▼▼▼

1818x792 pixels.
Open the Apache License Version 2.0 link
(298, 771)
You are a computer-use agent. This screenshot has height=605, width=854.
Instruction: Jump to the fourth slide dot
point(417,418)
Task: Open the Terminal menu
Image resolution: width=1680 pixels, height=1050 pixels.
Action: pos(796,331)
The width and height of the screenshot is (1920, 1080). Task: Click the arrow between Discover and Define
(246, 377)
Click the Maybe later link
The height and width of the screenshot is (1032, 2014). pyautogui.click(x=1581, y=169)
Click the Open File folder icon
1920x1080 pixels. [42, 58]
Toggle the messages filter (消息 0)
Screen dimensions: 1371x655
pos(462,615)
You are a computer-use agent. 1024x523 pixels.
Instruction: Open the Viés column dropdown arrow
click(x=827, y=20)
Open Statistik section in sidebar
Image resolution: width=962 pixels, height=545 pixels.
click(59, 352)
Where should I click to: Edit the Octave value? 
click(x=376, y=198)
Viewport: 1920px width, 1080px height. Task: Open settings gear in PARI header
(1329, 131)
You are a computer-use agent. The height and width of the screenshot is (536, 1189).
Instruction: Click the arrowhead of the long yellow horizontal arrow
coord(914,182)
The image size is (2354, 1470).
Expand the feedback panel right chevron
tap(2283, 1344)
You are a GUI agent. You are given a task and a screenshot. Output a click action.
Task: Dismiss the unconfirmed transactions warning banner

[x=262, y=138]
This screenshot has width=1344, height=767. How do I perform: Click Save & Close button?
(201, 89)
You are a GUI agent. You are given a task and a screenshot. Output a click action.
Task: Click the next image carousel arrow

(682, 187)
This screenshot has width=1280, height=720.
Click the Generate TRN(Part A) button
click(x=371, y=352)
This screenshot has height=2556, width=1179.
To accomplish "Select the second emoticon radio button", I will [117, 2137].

▲▲▲

[Task requirements]: Rewrite the data above, changing the word "link" to "hyperlink" and keeping everything else as it is.

[Solved exercise]:
1818x792 pixels.
Open the Apache License Version 2.0 hyperlink
(298, 771)
You are a computer-use agent. This screenshot has height=605, width=854.
Instruction: Jump to the fourth slide dot
point(417,418)
Task: Open the Terminal menu
Image resolution: width=1680 pixels, height=1050 pixels.
Action: pos(796,331)
The width and height of the screenshot is (1920, 1080). Task: Click the arrow between Discover and Define
(246, 377)
Click the Maybe later hyperlink
The height and width of the screenshot is (1032, 2014). pyautogui.click(x=1581, y=169)
Click the Open File folder icon
1920x1080 pixels. [42, 58]
Toggle the messages filter (消息 0)
Screen dimensions: 1371x655
pos(462,615)
You are a computer-use agent. 1024x523 pixels.
Instruction: Open the Viés column dropdown arrow
click(x=827, y=20)
Open Statistik section in sidebar
Image resolution: width=962 pixels, height=545 pixels.
click(59, 352)
Where should I click to: Edit the Octave value? 
click(x=376, y=198)
Viewport: 1920px width, 1080px height. Task: Open settings gear in PARI header
(1329, 131)
You are a computer-use agent. The height and width of the screenshot is (536, 1189).
Instruction: Click the arrowhead of the long yellow horizontal arrow
coord(914,182)
The image size is (2354, 1470).
Expand the feedback panel right chevron
tap(2283, 1344)
You are a GUI agent. You are given a task and a screenshot. Output a click action.
Task: Dismiss the unconfirmed transactions warning banner

[x=262, y=138]
This screenshot has width=1344, height=767. How do I perform: Click Save & Close button?
(201, 89)
You are a GUI agent. You are given a task and a screenshot. Output a click action.
Task: Click the next image carousel arrow

(682, 187)
This screenshot has width=1280, height=720.
Click the Generate TRN(Part A) button
click(x=371, y=352)
This screenshot has height=2556, width=1179.
To accomplish "Select the second emoticon radio button", I will [117, 2137].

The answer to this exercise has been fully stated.